Looking for precedents in improving industry-wide safety standards.
This month, a county newspaper reported that a town public works employee died from injuries suffered in a tragic accident while working on the back of a sanitation truck. The vehicle struck a utility pole while backing, crushing him. This was the third in a series of deaths in the county over several years related to the waste and recycling. A highway worker was killed in 2011 when he was run over by a dump truck that was backing up at the town’s sanitation and recycling center. In 2005 another worker died after falling off the back of a sanitation truck. Although measures to prevent such deaths were probably put in place in response to this trio of fatalities, they were obviously not successful.
Continuing high injury and fatality rates throughout the solid waste and recycling industry indicate the need for a change in the way business is conducted. Thus, the Environmental Industry Associations’ recent strategic plan has identified the need for safety as a core value throughout the industry. The ultimate industry goal should be that all work related injuries and deaths can and should be prevented.
To achieve this lofty goal, management must be accountable for safety and health issues. Leadership actions need to deliver safety performance excellence, while leveraging learning from shared best practices across the entire industry. When management personnel are involved in the safety process, good things happen.
November 13, 2013 will mark the 204th birthday of Rear Admiral John A. Dahlgren, known to history as the “father of American naval ordnance.” Dahlgren, however, almost didn’t make it past his 40th birthday.
In November 1849, he was test firing a 32-pound cannon to determine its range when suddenly the piece exploded, killing a sailor on the gun crew and nearly killing Dahlgren.

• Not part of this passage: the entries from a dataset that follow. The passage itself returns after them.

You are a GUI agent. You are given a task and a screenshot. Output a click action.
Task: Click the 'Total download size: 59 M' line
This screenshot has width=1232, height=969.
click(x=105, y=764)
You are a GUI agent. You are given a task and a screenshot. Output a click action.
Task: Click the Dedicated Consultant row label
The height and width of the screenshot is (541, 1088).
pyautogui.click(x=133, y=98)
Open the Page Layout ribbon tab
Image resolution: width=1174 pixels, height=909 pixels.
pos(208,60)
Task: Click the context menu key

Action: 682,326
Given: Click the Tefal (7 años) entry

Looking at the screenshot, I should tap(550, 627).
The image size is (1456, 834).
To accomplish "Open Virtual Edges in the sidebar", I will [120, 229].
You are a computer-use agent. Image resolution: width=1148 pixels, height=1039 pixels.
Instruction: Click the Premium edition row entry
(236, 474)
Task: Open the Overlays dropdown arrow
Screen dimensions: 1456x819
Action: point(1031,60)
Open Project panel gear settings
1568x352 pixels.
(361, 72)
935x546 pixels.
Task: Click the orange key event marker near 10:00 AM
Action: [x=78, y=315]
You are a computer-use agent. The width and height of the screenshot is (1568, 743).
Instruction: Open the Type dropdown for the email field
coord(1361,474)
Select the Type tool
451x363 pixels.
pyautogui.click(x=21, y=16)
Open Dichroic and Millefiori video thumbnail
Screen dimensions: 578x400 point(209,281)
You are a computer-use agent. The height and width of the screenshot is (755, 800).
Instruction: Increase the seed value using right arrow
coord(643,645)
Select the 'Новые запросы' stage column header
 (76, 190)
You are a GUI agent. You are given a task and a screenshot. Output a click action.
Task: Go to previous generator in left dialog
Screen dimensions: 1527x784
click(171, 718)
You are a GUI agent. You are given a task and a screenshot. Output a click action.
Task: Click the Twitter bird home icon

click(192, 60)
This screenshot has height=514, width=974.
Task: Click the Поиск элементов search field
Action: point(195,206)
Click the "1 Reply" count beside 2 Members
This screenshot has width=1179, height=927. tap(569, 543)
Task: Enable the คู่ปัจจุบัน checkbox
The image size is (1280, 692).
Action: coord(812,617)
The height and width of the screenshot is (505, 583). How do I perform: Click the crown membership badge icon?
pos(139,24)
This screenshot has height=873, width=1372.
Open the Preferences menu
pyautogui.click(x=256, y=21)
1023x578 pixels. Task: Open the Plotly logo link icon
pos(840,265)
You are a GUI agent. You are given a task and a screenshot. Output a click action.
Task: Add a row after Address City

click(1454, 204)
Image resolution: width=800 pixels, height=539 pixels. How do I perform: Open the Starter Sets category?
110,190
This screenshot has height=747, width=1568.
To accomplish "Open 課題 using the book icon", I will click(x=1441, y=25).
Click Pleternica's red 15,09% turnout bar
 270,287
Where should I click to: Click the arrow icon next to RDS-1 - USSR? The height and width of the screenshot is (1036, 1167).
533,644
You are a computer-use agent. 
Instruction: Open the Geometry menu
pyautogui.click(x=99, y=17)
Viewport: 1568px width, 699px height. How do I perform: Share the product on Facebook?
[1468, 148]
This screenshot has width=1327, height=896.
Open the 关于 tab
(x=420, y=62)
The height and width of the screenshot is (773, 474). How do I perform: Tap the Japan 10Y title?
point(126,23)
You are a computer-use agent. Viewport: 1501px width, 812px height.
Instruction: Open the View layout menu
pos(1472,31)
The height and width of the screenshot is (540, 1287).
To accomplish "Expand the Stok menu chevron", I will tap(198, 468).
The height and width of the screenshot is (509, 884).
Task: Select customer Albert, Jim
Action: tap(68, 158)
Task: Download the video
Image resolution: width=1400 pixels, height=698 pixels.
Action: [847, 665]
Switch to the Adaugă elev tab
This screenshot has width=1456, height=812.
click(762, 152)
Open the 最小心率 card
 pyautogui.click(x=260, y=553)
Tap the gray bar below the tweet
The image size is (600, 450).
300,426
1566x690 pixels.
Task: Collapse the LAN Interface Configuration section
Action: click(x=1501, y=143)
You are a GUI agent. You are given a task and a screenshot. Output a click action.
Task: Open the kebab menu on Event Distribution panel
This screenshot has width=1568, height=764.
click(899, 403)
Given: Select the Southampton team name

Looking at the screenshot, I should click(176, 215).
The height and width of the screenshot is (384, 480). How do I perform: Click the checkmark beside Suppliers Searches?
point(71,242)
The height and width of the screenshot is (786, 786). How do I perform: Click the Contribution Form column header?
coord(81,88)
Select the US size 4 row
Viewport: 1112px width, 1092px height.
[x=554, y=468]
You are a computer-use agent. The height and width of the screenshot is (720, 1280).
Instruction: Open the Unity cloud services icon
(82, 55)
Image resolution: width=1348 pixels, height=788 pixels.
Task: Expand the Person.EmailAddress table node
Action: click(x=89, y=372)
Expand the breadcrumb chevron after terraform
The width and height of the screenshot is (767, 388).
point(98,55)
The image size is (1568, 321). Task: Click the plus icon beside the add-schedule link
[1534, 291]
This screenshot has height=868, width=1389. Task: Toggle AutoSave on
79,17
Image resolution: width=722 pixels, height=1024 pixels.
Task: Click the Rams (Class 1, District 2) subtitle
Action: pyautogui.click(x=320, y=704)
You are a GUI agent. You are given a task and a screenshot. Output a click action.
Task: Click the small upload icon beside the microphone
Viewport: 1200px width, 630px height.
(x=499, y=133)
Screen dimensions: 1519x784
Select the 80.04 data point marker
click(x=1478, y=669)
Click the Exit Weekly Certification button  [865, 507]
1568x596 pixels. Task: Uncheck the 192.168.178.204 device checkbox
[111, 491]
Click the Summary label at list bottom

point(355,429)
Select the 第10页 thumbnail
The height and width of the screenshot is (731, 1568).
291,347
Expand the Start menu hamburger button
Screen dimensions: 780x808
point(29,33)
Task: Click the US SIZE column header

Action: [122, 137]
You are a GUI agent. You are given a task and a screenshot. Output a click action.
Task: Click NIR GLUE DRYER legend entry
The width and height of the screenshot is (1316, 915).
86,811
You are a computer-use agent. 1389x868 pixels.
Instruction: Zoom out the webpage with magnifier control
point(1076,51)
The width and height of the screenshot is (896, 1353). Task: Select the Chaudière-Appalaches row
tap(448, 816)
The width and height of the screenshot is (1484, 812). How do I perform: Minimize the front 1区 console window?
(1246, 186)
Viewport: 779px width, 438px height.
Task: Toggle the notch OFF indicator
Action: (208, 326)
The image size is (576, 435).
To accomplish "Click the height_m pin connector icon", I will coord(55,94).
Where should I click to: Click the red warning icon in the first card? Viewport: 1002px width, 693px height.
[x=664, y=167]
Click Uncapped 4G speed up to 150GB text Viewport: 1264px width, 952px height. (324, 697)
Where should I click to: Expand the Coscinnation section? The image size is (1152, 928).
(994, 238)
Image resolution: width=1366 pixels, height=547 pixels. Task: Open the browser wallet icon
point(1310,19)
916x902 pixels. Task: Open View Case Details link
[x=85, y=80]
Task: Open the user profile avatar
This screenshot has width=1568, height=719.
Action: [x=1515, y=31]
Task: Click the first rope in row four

The incident spurred Dahlgren to develop detailed specifications for the manufacture and testing of cannons, yielding safer and more reliable weapons for the Navy than ever before. Unlike previous American wars, not a single Dahlgren smoothbore exploded during combat while used in the Civil War.
As a result of his measured response to an identified problem, John Dahlgren instituted into the Navy a culture of safety that had not existed before and that persists to this day. In effect, safety was made a core value for conducting naval operations both at sea and in the air.
Mining is another industry with an extensive history of safety shortcomings. Though long considered one of the world’s most dangerous occupations, total deaths in all types of U.S. mining, which had averaged 1,500 or more per year during earlier decades, decreased on average during the 1990s to under 100 per year. Historic lows of 35 total deaths were reached in 2009 and 2012. The average annual injuries to miners in all segments of the mining industry have also decreased steadily.
This dramatic change was enabled by the introduction of vastly safer and more efficient mining machines and systems, safer mining methods, a growing awareness of the importance of effective accident prevention programs among both management and miners, and a more cooperative attitude toward safety issues by the mining industry, labor and government. Mining is now recognized as one of the safest industries, with a lower rate of injuries and illnesses per 100 employees than the waste and recycling industry, agriculture, construction or retail trades.
This is the road that the solid waste and recycling industry needs to follow. The toll of deaths, injuries and destruction in our industry is driving the same search for answers that stabilized the U.S. Navy and the mining industry. Technology, effective training and education programs and best practices need to be evaluated and implemented where they make sense.
The whole industry needs to identify and quantify risks and develop realistic mitigation responses. And these mitigation responses need to be implemented and followed by everyone!